#### Work required:
If a line in the following entries contains the string "Honda", it counts toward the total; report only that total.
Records Start Marker
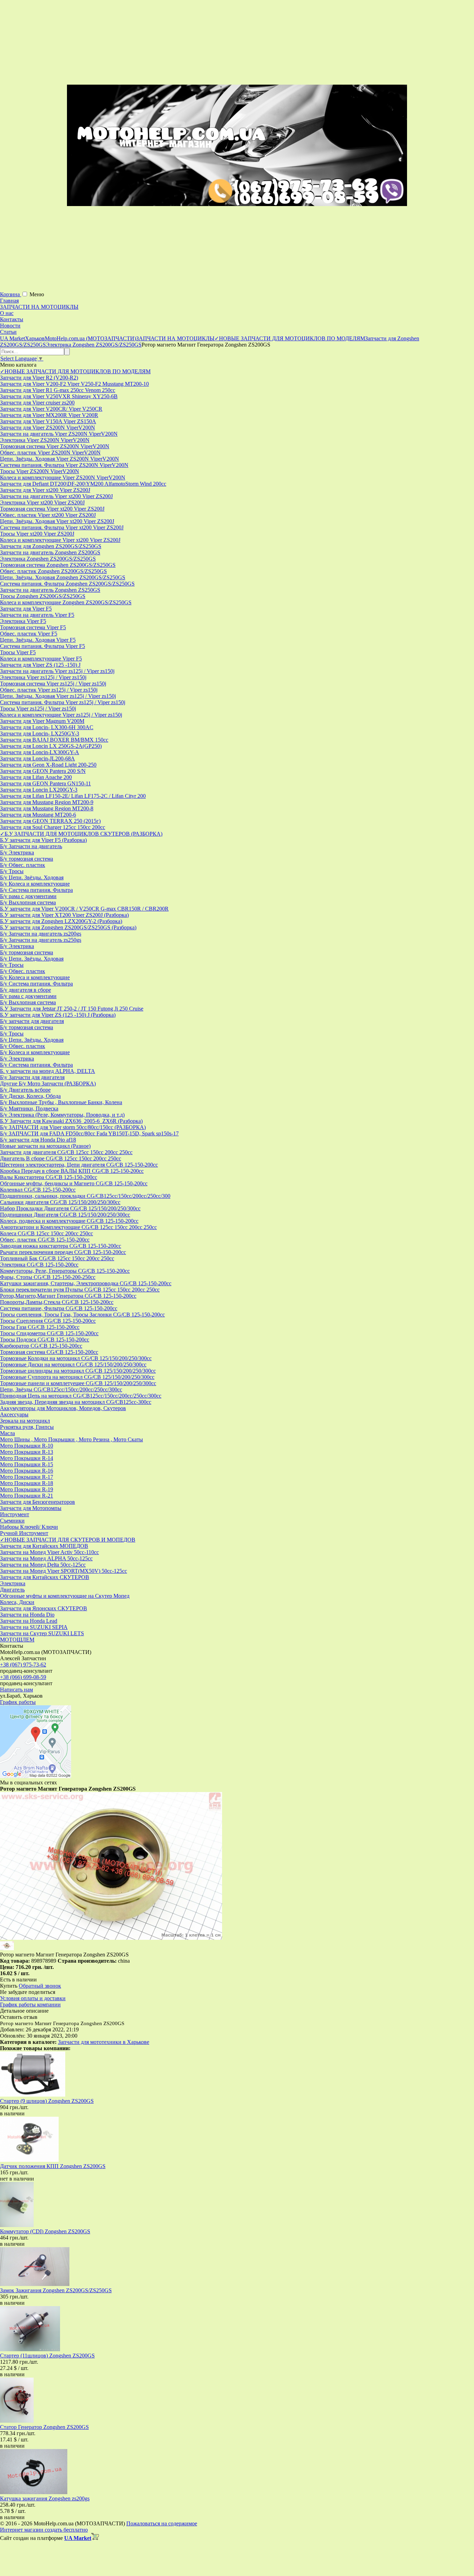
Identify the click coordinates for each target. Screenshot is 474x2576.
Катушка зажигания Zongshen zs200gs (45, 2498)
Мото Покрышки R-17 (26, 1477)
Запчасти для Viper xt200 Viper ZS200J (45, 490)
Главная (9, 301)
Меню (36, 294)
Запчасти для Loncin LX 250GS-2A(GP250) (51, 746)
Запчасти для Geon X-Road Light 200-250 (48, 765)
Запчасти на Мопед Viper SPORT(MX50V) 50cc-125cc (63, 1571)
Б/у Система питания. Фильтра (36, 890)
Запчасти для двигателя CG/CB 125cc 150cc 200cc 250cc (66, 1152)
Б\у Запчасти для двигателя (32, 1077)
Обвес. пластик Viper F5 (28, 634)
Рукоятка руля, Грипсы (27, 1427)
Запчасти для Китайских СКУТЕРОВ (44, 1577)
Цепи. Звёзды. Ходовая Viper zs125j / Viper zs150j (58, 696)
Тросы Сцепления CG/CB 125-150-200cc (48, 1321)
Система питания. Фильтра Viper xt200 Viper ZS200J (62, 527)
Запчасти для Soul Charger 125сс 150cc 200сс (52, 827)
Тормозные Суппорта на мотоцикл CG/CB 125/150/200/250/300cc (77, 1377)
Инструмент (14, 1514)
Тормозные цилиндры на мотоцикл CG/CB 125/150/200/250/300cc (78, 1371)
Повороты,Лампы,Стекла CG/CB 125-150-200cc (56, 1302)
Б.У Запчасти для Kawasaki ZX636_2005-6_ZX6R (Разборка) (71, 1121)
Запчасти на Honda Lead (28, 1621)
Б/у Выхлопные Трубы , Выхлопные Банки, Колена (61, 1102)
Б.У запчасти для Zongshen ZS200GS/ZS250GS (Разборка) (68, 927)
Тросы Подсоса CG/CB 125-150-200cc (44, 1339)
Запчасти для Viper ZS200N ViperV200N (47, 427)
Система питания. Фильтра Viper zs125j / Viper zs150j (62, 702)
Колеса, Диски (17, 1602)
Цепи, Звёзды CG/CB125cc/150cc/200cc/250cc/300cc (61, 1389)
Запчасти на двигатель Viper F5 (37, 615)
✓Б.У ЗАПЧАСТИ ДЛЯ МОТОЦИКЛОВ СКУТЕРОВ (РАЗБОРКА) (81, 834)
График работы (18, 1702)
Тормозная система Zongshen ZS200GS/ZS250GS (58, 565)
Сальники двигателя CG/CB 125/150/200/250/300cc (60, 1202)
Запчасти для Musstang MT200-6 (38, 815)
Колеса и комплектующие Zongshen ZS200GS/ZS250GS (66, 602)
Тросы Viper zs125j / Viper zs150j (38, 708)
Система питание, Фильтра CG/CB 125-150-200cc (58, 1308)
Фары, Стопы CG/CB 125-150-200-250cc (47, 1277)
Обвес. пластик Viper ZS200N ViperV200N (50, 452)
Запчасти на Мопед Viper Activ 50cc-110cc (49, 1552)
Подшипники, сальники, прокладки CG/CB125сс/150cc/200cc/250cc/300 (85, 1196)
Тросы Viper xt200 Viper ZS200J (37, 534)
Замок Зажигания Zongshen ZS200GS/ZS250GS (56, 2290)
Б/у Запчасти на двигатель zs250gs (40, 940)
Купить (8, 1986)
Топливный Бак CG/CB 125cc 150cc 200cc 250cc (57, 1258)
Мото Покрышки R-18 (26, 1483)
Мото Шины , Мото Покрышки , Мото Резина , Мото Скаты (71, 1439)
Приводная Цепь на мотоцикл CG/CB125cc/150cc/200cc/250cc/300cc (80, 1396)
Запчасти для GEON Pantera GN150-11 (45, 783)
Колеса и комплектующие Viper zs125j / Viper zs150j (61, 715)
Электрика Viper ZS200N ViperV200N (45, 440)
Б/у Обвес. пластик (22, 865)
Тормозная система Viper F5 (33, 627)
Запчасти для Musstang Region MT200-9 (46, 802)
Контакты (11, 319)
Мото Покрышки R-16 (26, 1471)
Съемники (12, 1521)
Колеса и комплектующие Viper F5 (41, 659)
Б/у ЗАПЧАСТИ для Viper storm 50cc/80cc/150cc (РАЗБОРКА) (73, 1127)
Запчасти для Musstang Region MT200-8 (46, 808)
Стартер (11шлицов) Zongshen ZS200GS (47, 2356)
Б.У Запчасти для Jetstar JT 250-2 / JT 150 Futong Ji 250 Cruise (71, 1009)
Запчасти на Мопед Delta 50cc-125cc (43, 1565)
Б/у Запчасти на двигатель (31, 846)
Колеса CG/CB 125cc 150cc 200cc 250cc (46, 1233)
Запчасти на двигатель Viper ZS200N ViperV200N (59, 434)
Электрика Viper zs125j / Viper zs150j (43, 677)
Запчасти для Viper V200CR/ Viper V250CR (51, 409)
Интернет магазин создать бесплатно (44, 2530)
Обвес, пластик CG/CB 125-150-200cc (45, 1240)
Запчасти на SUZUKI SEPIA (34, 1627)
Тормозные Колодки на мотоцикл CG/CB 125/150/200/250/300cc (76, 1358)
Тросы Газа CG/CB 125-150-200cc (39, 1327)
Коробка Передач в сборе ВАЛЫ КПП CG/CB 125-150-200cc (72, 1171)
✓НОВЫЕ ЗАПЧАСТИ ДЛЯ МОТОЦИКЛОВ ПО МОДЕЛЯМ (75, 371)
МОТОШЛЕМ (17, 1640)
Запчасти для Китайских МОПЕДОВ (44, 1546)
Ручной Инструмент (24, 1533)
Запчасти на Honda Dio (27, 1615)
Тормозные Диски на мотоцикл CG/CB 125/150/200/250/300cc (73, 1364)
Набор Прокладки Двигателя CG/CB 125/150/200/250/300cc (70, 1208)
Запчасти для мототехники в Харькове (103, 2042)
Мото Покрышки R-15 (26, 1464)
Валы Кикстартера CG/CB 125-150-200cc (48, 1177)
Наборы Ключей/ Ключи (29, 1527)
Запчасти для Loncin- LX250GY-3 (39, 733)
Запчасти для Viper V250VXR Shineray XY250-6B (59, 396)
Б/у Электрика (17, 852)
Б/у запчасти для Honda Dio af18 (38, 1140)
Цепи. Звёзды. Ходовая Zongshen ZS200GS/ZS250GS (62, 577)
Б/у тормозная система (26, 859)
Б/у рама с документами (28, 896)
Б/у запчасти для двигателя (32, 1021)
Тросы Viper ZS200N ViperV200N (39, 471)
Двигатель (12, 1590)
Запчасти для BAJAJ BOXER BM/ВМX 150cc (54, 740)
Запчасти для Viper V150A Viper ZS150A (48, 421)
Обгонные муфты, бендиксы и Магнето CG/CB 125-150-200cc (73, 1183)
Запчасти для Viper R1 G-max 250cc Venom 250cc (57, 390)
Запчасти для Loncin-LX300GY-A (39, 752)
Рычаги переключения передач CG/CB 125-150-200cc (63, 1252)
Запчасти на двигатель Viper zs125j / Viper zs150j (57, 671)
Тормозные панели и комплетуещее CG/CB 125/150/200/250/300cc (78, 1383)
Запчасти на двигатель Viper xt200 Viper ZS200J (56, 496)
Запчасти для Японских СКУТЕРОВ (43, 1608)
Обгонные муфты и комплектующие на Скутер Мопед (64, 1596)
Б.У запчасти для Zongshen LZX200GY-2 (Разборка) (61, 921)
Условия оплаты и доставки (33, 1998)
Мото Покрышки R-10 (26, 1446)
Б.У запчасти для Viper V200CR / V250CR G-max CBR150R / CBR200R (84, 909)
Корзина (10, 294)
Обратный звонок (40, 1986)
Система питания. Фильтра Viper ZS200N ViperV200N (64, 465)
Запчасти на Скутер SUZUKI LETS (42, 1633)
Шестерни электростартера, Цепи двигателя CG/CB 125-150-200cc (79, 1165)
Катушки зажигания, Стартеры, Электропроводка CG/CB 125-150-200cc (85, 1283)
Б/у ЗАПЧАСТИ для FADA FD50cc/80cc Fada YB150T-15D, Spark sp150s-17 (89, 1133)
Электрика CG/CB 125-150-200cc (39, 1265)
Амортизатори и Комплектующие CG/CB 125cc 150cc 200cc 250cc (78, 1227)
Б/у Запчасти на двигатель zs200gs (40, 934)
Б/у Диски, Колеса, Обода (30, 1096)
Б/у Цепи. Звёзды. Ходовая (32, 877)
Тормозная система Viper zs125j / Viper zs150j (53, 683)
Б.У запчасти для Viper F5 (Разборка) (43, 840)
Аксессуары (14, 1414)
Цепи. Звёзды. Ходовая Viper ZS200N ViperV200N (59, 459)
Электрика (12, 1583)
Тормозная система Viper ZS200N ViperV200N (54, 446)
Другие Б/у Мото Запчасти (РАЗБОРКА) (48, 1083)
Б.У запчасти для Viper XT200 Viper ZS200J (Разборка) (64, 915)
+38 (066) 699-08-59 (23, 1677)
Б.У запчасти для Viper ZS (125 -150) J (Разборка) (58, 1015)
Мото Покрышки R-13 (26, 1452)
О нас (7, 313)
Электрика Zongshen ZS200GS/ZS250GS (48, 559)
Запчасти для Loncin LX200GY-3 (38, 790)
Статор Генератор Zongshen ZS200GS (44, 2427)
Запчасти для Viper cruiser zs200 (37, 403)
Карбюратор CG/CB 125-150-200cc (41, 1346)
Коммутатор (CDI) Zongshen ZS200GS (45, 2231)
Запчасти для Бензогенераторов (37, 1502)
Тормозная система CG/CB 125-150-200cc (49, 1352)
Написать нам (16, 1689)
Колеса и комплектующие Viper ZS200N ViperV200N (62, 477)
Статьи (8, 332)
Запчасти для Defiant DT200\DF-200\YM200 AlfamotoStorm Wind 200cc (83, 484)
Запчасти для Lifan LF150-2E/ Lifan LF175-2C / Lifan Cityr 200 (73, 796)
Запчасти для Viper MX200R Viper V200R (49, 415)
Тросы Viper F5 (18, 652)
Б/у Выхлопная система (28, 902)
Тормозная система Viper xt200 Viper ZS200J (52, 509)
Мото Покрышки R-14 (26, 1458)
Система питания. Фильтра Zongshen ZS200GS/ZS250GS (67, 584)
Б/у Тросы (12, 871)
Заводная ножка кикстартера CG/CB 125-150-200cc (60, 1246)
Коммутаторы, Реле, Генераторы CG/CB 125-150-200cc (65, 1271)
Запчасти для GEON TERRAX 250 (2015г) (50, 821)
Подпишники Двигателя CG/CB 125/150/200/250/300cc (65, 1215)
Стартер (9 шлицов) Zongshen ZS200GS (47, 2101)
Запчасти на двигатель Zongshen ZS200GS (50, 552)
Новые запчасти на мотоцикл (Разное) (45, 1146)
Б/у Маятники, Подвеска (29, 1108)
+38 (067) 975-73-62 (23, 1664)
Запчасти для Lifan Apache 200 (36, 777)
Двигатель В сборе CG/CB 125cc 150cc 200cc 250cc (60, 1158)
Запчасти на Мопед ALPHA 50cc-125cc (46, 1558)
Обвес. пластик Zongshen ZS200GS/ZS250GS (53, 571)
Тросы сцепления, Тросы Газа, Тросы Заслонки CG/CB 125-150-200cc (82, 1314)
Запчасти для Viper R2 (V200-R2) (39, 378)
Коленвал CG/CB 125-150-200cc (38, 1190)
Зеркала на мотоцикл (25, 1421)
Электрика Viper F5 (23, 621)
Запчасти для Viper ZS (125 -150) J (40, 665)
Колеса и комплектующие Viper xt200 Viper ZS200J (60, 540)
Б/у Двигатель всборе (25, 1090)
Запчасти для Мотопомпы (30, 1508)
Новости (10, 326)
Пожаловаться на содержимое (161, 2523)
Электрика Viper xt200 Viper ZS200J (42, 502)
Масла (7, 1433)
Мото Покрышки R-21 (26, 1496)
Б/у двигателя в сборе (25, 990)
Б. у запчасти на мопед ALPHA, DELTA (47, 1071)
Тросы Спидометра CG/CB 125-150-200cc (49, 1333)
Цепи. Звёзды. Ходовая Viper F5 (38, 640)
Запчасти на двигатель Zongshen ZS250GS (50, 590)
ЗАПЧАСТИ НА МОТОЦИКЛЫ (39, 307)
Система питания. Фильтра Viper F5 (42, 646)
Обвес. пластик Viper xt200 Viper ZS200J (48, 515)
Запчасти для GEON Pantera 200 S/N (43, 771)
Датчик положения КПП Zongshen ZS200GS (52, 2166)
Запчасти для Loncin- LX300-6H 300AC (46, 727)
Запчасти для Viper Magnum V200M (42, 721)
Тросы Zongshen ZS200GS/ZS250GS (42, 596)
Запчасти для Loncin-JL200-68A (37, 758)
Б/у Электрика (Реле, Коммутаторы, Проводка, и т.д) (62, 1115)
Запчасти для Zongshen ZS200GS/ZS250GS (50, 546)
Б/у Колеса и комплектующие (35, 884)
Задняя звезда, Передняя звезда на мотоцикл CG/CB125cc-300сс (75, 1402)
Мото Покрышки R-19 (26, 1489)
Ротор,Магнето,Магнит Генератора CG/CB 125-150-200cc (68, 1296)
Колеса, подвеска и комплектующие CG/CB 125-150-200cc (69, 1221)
Records End Marker
#### Result of the exercise:
3